The development of the craft-beer scene here by way of other cities' signature brews is now likely to fuel the next great phase for Kansas City lagerheads: an influx of hometown brews that are as representative of the City of Fountains as Boulevard, made by a cadre of home-brewers that have been exposed to the country's largest and most-respected craft breweries. Boulevard's McDonald believes that the market is ready for a slight correction that will favor local producers.
"There has been a shift among consumers to the idea of choosing local first, then regional," McDonald says. "Beer is heavy and perishable, which makes it less than ideal to ship long distances. People now have the option to enjoy a fresh, well-made product from a local brewery."
The shift is most likely happening in the space between hobbyists and big bottlers: at nanobreweries, which the Alcohol and Tobacco Tax and Trade Bureau defines as "very small" operations. There's no consensus on a more specific definition because the concept is still being defined. Some use the legal home-brewing limit of 200 gallons annually as a benchmark. Others aren't ready to compare themselves with even the early days of Boulevard.
"We took nano from ninth-grade biology because micro is just too big to describe what we do," says Micah Trotti, who co-founded Stuck Truck Brews with his Cerner co-worker, Chad Cummings. Trotti, 30, and Cummings, 31, are working on perfecting a hoppy pale ale. (They're also experimenting with a honey-vanilla porter, having found an oversized bottle of vanilla extract for $5 at Costco.)
The friends have spent the better part of a week constructing a wooden cabinet that's the approximate size and shape of a baby-grand piano. On its front sit 20 taps. A carbon-dioxide tank and some careful wiring inside the cabinet allowed Stuck Truck to showcase the work of 13 home-brewers at the second annual Brookside Nanobrew Festival this past Saturday.
The same creativity drives Fountainhead Brewing Co.'s Michael Ojo — the name is a play on the city of fountains, not the Ayn Rand title — to make Pineapple Blond Ale, the latest in what he calls his Summer Infatuation Series.
The 27-year-old Ojo, who lives in downtown Overland Park and has been brewing since 2009, has a five-year plan to get his nanobrewery off the ground in either the Crossroads District or the River Market.
"It's tough to go to Germany to try a new beer," he says. "You can't just buy a plane ticket and go.
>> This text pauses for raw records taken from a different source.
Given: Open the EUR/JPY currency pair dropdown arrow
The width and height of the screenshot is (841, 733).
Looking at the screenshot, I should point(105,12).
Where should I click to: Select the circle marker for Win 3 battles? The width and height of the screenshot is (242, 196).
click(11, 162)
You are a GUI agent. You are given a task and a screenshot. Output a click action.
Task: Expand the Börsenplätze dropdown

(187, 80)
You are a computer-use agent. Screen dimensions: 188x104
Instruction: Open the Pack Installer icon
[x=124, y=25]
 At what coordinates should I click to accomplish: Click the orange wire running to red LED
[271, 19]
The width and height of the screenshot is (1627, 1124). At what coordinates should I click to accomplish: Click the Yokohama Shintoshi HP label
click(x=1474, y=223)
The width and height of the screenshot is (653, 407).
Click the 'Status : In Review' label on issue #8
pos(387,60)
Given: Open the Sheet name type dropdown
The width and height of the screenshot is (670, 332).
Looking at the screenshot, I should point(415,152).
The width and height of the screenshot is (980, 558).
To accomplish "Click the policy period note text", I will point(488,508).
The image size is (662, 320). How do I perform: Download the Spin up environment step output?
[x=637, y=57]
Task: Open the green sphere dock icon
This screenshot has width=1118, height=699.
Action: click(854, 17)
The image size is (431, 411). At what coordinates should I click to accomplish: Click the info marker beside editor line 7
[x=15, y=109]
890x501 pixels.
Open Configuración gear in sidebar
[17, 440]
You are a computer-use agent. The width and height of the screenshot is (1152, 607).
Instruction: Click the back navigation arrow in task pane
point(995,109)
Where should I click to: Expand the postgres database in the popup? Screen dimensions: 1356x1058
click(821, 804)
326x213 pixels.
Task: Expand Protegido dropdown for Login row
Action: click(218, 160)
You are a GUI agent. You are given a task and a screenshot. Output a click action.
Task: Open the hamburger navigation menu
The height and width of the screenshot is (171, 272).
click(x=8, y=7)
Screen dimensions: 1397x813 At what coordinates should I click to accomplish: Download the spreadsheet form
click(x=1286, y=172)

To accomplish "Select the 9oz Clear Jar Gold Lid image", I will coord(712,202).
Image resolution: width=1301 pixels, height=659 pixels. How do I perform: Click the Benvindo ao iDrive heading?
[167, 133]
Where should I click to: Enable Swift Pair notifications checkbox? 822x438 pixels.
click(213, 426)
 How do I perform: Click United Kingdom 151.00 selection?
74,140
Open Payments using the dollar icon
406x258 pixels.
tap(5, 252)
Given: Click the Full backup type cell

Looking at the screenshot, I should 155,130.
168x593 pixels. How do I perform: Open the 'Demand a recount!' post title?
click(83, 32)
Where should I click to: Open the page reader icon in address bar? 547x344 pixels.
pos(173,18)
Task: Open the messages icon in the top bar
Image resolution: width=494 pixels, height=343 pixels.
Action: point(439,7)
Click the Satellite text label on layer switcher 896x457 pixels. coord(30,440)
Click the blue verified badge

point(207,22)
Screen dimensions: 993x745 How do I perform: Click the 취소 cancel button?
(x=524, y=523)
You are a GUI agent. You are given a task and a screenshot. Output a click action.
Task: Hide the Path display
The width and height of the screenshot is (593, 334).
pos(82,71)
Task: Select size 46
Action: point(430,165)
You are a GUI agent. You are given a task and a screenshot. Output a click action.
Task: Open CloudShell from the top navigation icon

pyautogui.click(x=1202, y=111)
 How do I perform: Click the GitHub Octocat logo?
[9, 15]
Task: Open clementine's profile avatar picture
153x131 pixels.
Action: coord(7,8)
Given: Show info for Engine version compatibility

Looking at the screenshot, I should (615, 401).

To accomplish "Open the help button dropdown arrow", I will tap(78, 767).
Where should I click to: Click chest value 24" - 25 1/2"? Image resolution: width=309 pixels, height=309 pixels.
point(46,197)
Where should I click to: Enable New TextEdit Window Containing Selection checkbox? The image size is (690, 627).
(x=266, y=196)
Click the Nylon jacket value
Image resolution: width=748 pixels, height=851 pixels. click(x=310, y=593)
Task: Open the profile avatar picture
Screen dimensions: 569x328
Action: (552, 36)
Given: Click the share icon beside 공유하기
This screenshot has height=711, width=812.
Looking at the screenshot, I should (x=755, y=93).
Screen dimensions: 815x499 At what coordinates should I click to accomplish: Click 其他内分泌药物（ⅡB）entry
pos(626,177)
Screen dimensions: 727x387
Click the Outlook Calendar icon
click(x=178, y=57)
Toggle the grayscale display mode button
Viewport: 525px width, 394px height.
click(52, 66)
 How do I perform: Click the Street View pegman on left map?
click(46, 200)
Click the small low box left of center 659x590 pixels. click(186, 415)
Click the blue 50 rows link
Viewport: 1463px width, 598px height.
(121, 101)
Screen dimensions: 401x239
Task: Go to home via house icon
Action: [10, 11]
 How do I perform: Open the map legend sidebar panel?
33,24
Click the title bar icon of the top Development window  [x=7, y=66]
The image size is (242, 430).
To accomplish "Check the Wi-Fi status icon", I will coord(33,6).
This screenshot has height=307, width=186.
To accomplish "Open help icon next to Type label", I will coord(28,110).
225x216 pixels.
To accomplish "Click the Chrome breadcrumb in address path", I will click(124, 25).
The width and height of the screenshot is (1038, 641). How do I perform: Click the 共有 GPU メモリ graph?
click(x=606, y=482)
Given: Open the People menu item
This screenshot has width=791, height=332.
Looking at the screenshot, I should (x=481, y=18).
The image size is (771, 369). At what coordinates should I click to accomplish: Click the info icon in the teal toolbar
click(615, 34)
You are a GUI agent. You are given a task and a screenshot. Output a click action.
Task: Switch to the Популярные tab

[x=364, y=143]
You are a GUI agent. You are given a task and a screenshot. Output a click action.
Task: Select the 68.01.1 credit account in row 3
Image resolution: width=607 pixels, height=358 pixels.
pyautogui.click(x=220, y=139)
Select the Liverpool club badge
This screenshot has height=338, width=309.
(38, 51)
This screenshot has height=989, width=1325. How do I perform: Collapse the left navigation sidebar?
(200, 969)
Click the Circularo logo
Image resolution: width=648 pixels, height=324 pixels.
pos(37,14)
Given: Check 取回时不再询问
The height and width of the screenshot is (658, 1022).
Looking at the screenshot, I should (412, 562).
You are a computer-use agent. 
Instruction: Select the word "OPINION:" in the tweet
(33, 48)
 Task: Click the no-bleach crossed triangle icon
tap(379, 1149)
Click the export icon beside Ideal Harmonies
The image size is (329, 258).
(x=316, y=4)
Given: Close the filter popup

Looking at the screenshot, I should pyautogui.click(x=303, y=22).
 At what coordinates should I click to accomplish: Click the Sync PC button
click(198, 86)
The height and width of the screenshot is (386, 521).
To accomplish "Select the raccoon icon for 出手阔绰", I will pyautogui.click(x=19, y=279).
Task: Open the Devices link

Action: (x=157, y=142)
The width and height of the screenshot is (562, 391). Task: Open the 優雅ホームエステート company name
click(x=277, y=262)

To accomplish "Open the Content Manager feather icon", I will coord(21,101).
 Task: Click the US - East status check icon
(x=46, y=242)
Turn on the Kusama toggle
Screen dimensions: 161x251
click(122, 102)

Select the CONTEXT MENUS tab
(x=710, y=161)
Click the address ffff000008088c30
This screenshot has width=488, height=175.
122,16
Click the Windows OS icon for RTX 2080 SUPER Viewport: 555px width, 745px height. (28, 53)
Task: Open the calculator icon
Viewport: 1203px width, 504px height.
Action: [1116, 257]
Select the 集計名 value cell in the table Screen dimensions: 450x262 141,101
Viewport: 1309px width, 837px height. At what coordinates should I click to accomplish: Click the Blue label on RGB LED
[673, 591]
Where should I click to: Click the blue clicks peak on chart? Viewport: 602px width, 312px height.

But the good news here is that local places are making the effort to get great beers in front of their customers."
Ojo is confident that Kansas City will see an "explosion of nanobreweries and microbreweries in the next five years." He might be right, though Boulevard's Steven Pauwels has another thought as to what could be driving the beer movement in Kansas City.
"You know what has changed since I moved here in 1999?" Pauwels says. "I found really good bread and sausages and locally made cheese and chocolates. It's only natural that beer follows."